**Exercise directions:**
When you reach the line that contains "This screenshot has height=678, width=904." in the data below, copy it and every line after it exactly, adding nothing.

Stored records
-- Opening Marker --

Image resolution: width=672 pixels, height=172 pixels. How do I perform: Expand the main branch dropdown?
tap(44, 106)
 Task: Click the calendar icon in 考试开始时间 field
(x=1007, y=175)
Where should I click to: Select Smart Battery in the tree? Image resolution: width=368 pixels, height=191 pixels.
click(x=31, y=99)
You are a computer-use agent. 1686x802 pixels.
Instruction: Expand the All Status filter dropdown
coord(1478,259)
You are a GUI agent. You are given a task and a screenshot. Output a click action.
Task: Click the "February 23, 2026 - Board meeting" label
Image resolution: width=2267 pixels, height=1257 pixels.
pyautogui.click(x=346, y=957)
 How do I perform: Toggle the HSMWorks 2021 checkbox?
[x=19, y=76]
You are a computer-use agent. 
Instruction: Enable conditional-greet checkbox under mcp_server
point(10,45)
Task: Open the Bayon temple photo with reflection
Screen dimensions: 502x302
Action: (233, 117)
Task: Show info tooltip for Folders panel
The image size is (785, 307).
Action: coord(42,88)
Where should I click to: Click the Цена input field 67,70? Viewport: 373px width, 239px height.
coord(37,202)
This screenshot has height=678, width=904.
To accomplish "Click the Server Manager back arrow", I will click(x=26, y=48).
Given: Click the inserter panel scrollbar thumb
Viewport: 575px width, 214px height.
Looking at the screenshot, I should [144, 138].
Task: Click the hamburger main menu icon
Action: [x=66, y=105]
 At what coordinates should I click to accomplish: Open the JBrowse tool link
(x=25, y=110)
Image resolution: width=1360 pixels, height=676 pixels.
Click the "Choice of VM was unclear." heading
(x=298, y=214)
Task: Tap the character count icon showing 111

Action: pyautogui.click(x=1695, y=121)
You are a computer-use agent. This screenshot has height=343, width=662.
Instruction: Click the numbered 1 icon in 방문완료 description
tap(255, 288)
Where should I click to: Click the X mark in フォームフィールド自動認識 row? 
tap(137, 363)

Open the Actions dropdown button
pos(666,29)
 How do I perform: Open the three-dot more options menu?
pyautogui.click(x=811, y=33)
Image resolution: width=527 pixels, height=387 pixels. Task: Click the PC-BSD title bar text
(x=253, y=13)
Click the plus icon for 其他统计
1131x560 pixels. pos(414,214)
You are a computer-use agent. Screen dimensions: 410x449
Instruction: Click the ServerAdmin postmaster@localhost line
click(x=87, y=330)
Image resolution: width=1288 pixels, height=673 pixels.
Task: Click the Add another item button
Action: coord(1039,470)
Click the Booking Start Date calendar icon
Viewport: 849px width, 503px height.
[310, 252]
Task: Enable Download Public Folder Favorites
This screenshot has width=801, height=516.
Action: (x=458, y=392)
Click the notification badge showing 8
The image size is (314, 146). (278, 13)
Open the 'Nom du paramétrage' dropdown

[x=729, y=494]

-- Closing Marker --

**Exercise answer:**
This screenshot has height=678, width=904.
To accomplish "Click the Server Manager back arrow", I will click(x=26, y=48).
Given: Click the inserter panel scrollbar thumb
Viewport: 575px width, 214px height.
Looking at the screenshot, I should [144, 138].
Task: Click the hamburger main menu icon
Action: [x=66, y=105]
 At what coordinates should I click to accomplish: Open the JBrowse tool link
(x=25, y=110)
Image resolution: width=1360 pixels, height=676 pixels.
Click the "Choice of VM was unclear." heading
(x=298, y=214)
Task: Tap the character count icon showing 111

Action: pyautogui.click(x=1695, y=121)
You are a computer-use agent. This screenshot has height=343, width=662.
Instruction: Click the numbered 1 icon in 방문완료 description
tap(255, 288)
Where should I click to: Click the X mark in フォームフィールド自動認識 row? 
tap(137, 363)

Open the Actions dropdown button
pos(666,29)
 How do I perform: Open the three-dot more options menu?
pyautogui.click(x=811, y=33)
Image resolution: width=527 pixels, height=387 pixels. Task: Click the PC-BSD title bar text
(x=253, y=13)
Click the plus icon for 其他统计
1131x560 pixels. pos(414,214)
You are a computer-use agent. Screen dimensions: 410x449
Instruction: Click the ServerAdmin postmaster@localhost line
click(x=87, y=330)
Image resolution: width=1288 pixels, height=673 pixels.
Task: Click the Add another item button
Action: coord(1039,470)
Click the Booking Start Date calendar icon
Viewport: 849px width, 503px height.
[310, 252]
Task: Enable Download Public Folder Favorites
This screenshot has width=801, height=516.
Action: (x=458, y=392)
Click the notification badge showing 8
The image size is (314, 146). (278, 13)
Open the 'Nom du paramétrage' dropdown

[x=729, y=494]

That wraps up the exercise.